My problem is the white lines.  They are too close together.  My Chevy Silverado barely fits between them.  And with the extended cab back doors that swing open, it is impossible to get anything or anyone out of the back seat if a car is parked next to me.

And this is a hospital.  With elderly people.  With wheel chairs and walkers.  With babies.  With car seats and strollers.

If I don’t want to go into this parking lot (and it is empty on Saturday mornings when I go to teach my class, yet I still feel this way), I wonder how many other people get filled with negative thoughts before they even walk through the front door.

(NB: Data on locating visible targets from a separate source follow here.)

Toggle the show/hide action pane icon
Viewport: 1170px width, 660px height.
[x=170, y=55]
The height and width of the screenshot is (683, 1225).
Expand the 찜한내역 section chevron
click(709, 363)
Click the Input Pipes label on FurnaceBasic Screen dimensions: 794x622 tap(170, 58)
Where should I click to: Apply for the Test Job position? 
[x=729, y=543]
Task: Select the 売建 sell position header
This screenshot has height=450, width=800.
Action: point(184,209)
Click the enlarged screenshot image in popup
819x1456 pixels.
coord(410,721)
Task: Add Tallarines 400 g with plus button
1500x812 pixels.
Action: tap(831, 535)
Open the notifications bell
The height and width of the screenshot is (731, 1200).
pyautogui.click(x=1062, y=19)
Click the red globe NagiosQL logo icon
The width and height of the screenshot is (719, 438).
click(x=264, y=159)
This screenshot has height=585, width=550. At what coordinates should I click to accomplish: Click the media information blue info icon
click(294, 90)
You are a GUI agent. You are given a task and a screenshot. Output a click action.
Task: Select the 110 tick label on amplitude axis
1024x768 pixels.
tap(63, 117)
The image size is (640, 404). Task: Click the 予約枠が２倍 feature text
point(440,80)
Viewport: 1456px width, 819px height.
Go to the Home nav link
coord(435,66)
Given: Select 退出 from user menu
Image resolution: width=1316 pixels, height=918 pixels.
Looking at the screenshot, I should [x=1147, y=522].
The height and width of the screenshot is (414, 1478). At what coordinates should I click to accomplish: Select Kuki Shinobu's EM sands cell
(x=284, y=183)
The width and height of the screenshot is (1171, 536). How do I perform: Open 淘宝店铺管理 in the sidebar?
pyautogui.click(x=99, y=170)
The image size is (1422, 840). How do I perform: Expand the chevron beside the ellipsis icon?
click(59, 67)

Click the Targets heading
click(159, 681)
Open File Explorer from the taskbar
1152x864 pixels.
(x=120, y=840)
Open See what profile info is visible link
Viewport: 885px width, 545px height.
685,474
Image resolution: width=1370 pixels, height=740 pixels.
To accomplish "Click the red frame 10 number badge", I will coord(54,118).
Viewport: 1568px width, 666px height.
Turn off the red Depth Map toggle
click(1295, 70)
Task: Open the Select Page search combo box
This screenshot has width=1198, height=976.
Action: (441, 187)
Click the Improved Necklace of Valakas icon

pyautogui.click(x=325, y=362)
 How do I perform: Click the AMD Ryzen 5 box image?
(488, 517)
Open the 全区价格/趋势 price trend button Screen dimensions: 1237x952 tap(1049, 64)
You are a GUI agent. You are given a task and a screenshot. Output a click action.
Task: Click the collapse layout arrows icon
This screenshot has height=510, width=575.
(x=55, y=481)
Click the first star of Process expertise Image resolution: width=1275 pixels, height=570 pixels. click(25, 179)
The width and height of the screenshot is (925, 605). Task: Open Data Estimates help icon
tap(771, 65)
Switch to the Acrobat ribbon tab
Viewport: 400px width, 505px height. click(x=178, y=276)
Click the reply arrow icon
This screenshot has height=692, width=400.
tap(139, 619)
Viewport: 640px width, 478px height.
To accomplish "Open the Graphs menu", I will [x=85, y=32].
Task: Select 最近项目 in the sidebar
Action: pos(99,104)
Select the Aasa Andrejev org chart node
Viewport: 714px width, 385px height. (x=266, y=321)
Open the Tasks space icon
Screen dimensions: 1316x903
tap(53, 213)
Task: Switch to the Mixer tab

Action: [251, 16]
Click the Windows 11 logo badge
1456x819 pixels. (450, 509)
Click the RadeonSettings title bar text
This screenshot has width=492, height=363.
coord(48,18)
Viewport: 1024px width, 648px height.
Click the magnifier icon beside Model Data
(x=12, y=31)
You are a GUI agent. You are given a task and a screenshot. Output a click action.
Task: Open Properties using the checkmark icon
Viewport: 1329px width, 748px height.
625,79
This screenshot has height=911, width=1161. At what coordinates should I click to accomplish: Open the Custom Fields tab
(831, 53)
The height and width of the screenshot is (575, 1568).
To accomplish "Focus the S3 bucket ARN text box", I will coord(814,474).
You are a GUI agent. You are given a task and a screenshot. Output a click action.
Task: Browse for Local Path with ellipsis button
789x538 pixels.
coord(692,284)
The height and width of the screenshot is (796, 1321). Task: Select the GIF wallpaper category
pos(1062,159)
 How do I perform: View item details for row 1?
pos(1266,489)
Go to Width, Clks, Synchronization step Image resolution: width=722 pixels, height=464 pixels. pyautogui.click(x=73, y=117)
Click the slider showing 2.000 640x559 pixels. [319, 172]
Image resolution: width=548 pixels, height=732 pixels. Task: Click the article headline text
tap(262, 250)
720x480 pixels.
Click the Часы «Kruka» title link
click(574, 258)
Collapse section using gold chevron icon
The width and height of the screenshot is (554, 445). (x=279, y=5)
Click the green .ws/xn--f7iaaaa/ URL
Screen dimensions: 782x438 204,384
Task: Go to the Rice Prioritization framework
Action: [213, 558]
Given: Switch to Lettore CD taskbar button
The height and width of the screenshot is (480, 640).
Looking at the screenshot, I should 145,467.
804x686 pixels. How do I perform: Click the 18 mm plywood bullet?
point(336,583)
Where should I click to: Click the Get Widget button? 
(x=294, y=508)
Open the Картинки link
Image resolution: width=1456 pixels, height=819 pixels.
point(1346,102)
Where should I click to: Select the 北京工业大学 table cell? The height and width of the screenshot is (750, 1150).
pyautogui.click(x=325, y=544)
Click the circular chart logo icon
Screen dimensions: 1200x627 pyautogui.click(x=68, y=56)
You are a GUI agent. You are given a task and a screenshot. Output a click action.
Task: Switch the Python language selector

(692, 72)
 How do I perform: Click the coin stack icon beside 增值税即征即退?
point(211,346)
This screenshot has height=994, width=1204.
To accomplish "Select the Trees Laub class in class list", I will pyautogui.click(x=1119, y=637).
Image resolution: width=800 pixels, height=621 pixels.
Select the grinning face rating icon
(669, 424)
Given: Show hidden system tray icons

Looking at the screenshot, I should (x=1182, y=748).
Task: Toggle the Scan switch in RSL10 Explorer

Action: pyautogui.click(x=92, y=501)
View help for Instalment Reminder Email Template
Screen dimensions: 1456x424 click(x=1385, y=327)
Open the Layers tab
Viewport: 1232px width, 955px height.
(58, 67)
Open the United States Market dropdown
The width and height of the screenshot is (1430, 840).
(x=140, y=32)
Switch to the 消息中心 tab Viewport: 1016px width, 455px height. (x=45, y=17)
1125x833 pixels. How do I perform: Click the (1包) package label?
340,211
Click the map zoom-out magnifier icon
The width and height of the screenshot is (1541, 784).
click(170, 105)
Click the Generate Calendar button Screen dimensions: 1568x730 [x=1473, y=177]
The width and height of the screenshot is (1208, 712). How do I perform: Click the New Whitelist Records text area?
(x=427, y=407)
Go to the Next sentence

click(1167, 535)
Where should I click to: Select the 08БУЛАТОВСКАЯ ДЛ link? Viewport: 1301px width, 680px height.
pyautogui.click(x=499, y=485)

If you have control of your parking lot, control the emotions people feel when they pull in to visit you.  Make those lines at least ten feet apart, not nine feet (like the hospital) or even nine and a half like most lots.  Make the spaces wide enough so that moms with strollers and elderly with wheel chairs have plenty of room to maneuver.

Sure, you might have to give up a spot or two.  But a few less spaces filled by happy shoppers who feel good when they pull in is far better for your business than putting everyone in a foul mood before they walk through the front door.

-Phil Wrzesinski

PS  Those lost spaces often only come into play at peak times, and peak times are when people expect parking to be more of a hassle.  This is simply an exercise in managing expectations and feelings, the fundamental principle of Branding.